TASK OBJECTIVE: From the listing below, retype exactly the line holding "The width and", the line holding "Tap the back arrow chevron", and the lines between them; skip everything else.

··· SUPPLIED RECORDS ···

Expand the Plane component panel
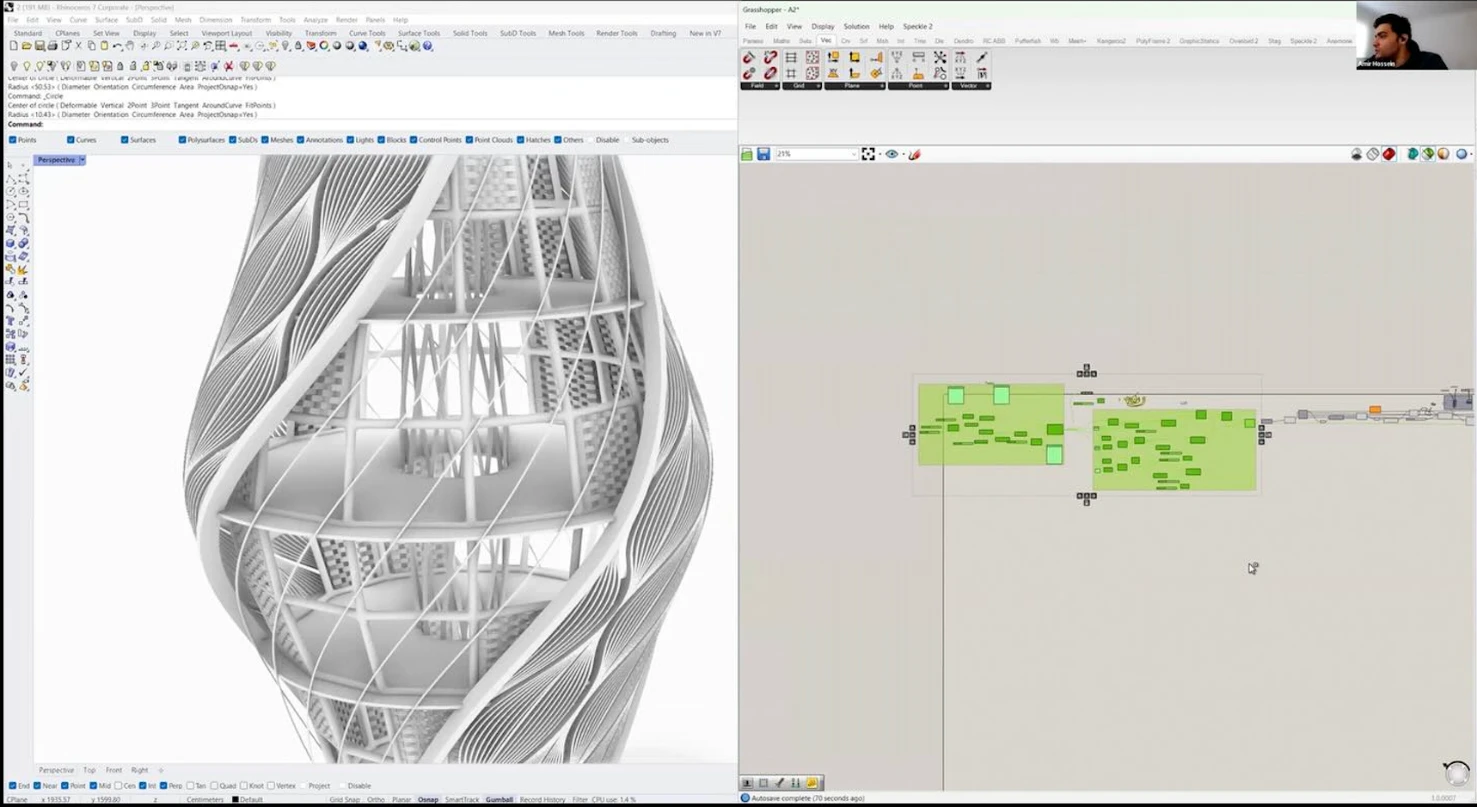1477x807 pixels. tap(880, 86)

···
··· SUPPLIED RECORDS ···

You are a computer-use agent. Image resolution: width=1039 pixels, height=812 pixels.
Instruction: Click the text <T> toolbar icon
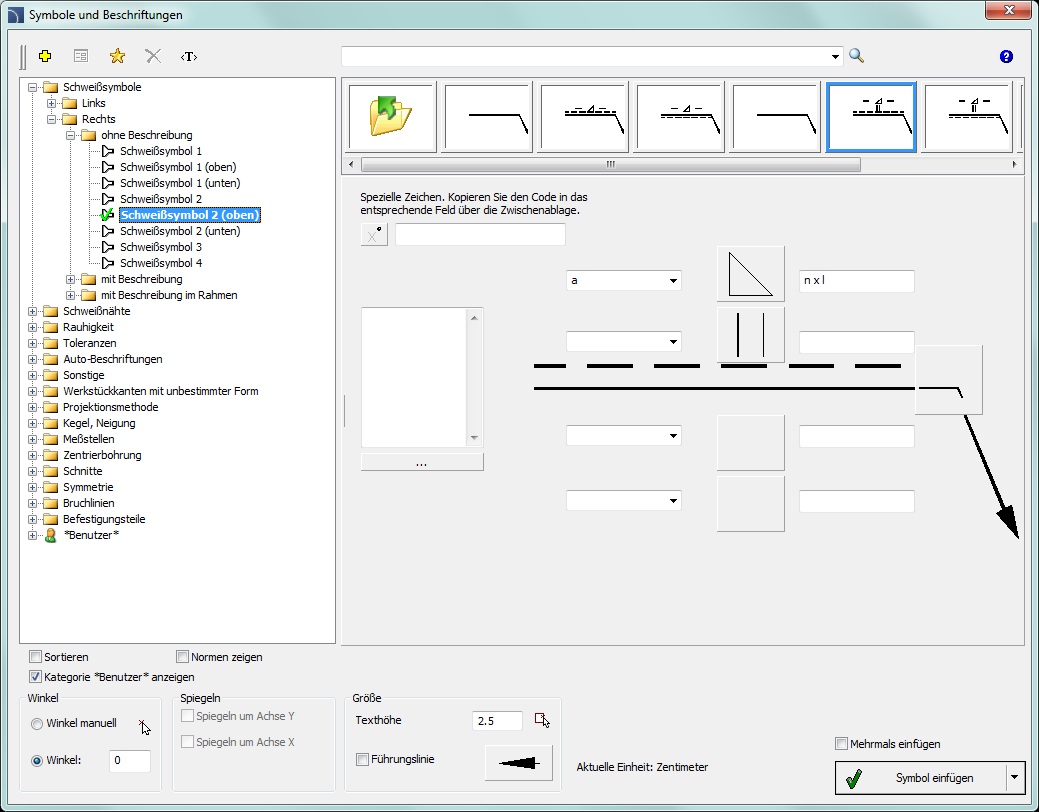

···
··· SUPPLIED RECORDS ···

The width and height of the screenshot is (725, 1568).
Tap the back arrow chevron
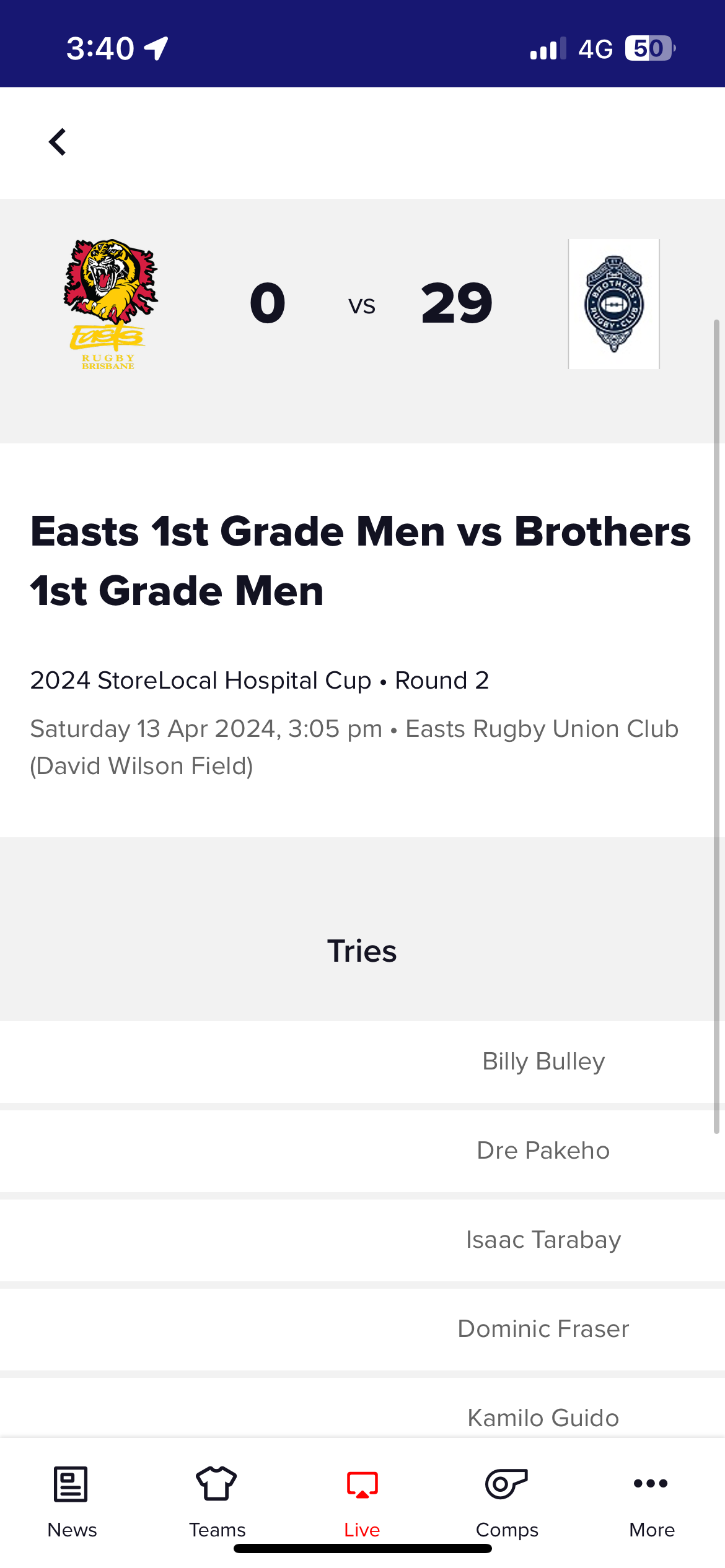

···

YOUR SOLUTION:
The width and height of the screenshot is (725, 1568).
Tap the back arrow chevron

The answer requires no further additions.